Amazon EMR
Developer Guide

Apache HBase

HBase is an open source, non-relational, distributed database. It was developed as part of Apache Software Foundation's Hadoop project and runs on top of Hadoop Distributed File System (HDFS) to provide non-relational database capabilities for the Hadoop ecosystem. HBase provides you a fault-tolerant, efficient way of storing large quantities of sparse data using column-based compression and storage. In addition, it provides fast lookup of data because large portions of data are cached in-memory. Cluster instance storage is still used. HBase is optimized for sequential write operations, and is highly efficient for batch inserts, updates, and deletes. HBase also supports cell versioning so you can look up and use several previous versions of a cell or a row.

HBase works seamlessly with Hadoop, sharing its file system and serving as a direct input and output to the MapReduce framework and execution engine. HBase also integrates with Apache Hive, enabling SQL-like queries over HBase tables, joins with Hive-based tables, and support for Java Database Connectivity (JDBC).

Additionally, HBase on Amazon EMR provides the ability to back up your HBase data directly to Amazon Simple Storage Service (Amazon S3). You can restore from a previously created backup when launching an HBase cluster. W

For more information, see the HBase website and documentation.

What Can I Do with HBase?

You can use HBase for random, repeated access to and modification of large volumes of data. HBase provides low-latency lookups and range scans, along with efficient updates and deletions of individual records.

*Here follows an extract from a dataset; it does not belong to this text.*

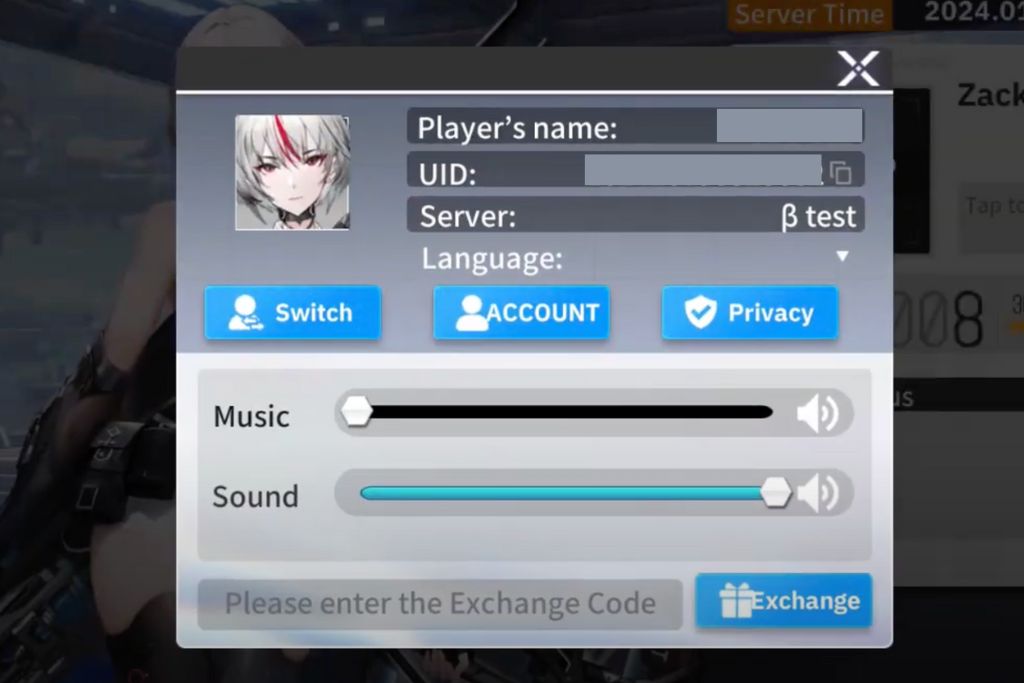This screenshot has width=1024, height=683.
Task: Click the Music volume slider handle
Action: coord(357,412)
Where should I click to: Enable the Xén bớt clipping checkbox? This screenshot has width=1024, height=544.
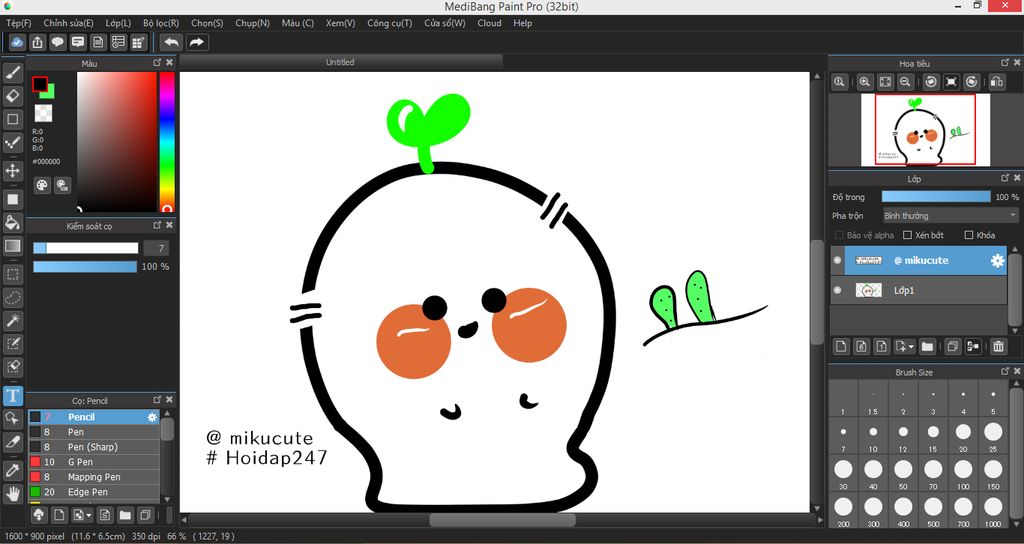coord(907,235)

Here are several HBase use cases to consider:

Reference data for Hadoop analytics

With its direct integration with Hadoop and Hive and rapid access to stored data, HBase can be used to store reference data used by multiple Hadoop tasks or across multiple Hadoop clusters. This data can be stored directly on the cluster running Hadoop tasks or on a separate cluster. Types of analytics include analytics requiring fast access to demographic data, IP address geolocation lookup tables, and product dimensional data.

Real-time log ingestion and batch log analytics

>HBase's high write throughput, optimization for sequential data, and efficient storage of sparse data make it a great solution for real-time ingestion of log data. At the same time, its integration with Hadoop and optimization for sequential reads and scans makes it equally suited for batch analysis of that log data after ingestion. Common use cases include ingestion and analysis of application logs, clickstream data, and in game usage data.

Store for high frequency counters and summary data

Counter increments aren't just database writes, they're read-modify-writes, so they're a very expensive operation for a relational database. However, because HBase is a nonrelational, distributed database, it supports very high update rates and, given its consistent reads and writes, provides immediate access to that updated data. In addition, if you want to run more complex aggregations on the data (such as max-mins, averages, and group-bys), you can run Hadoop jobs directly and feed the aggregated results back into HBase.